The Good News?

#1
OK, we all know that laying down fire is often reffered to as "Giving 'em the good news" but where did the expression originate from?
 

FORMER_FYRDMAN

LE
Book Reviewer
#4
OK, we all know that laying down fire is often reffered to as "Giving 'em the good news" but where did the expression originate from?
GMF uses the expression in his Flashman books so it was certainly around in the mid-Seventies and he was quite capable of coining a phrase - it has a WW2/Wodehouse ring to it though, and I wouldn't be at all surprised if it was first used by PGW.
 
#5
Its puzzling, because being shot at wouldn't really be good news at all, not like winning the first prize in the lottery, or pulling the good looking bird down the pub. That would be good news.

Being shot at would better be termed, giving them the BAD news.

Unless its ironic.
 
#6
GMF uses the expression in his Flashman books so it was certainly around in the mid-Seventies and he was quite capable of coining a phrase - it has a WW2/Wodehouse ring to it though, and I wouldn't be at all surprised if it was first used by PGW.
Wodehouse used it to describe some earnest young curate 'spreading the Good News' in the East End and being kicked in the stomach by a costermonger for his pains. One of the Wooster books, the one with the Alpine hat.
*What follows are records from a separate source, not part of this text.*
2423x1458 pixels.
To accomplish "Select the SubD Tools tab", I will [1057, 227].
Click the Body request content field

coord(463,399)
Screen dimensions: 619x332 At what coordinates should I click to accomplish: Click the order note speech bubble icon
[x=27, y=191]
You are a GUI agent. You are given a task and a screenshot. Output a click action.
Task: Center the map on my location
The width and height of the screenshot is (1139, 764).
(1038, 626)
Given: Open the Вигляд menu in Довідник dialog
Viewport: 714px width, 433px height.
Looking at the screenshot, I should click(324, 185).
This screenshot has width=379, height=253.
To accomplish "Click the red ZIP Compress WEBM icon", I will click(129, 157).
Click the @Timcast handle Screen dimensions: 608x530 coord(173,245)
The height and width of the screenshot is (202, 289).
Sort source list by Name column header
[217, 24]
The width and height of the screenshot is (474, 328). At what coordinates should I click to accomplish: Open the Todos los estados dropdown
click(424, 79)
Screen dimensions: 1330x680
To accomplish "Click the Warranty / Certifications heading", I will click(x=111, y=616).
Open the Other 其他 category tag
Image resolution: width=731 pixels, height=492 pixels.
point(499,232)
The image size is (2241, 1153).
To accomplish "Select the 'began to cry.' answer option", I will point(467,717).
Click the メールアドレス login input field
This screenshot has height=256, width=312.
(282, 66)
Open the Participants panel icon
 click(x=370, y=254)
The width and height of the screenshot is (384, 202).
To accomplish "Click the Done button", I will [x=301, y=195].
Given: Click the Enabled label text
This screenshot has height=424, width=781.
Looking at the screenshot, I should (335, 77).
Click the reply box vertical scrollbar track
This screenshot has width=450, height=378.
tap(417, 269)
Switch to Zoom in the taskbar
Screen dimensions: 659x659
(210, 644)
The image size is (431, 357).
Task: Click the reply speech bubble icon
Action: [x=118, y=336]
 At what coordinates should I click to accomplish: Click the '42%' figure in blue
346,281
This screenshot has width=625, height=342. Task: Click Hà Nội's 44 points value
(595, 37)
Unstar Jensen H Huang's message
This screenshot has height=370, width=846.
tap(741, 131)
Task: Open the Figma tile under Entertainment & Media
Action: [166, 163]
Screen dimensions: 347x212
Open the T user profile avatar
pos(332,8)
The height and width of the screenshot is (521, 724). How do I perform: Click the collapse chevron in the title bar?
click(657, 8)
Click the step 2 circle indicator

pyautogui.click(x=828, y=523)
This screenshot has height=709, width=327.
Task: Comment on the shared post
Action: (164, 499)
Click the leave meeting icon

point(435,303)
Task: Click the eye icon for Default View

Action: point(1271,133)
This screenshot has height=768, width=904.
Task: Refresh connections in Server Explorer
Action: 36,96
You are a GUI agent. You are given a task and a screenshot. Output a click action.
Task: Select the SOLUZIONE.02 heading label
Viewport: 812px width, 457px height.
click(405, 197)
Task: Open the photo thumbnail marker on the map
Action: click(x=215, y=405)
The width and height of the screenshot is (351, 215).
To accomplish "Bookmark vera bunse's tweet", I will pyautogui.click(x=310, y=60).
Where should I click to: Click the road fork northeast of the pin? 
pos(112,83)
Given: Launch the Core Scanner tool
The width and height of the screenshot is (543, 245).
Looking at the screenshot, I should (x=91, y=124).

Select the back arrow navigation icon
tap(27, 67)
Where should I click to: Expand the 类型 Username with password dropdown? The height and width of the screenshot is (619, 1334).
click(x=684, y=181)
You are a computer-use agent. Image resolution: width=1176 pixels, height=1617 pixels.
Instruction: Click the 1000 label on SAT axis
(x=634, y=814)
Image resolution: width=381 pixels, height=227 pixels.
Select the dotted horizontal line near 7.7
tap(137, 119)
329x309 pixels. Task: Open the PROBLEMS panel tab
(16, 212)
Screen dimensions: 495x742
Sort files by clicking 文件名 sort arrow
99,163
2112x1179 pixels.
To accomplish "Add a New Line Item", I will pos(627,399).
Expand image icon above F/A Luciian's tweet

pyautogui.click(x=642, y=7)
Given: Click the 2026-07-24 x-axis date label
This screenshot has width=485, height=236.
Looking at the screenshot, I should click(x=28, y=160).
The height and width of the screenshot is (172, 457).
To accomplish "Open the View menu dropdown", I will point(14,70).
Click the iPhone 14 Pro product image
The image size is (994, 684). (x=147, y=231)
The use of a phrase by breathlessly earnest young idealists would set it up perfectly for later ironic subversion.
 
#7
Good efforts so far, we may be on to something with the Flashman books (suppose I'll have to read them now). Unless, of course someone comes up with an earlier recorded usage of the term in relation to opening fire on an adversary. :)
 
#8
Its taken from the German "Gute Nacht" meaning good night, coined by Baron Richten, so then it became "Gute Nachtrichten", meaning "Good News"

Hope this helped.
 
#9
The New (the Old, as well) Testament is awash with references to bringing, giving and spreading the good news. It's an ancient phrase and probably got its cynical twist in a major war (WW1 or WW2?).
 
#10
The New (the Old, as well) Testament is awash with references to bringing, giving and spreading the good news. It's an ancient phrase and probably got its cynical twist in a major war (WW1 or WW2?).
Especially when bum fodder was running low.

Give him the Good News.

Its also the name of a version of the Bible IIRC?